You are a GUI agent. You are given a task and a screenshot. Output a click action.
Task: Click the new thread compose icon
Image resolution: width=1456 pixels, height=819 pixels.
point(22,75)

--------------------

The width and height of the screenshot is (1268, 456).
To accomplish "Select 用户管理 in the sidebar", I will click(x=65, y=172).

--------------------

Please retype the lines from the one containing "The width and" up to and including the one containing "will click(x=65, y=172).".

The width and height of the screenshot is (1268, 456).
To accomplish "Select 用户管理 in the sidebar", I will click(x=65, y=172).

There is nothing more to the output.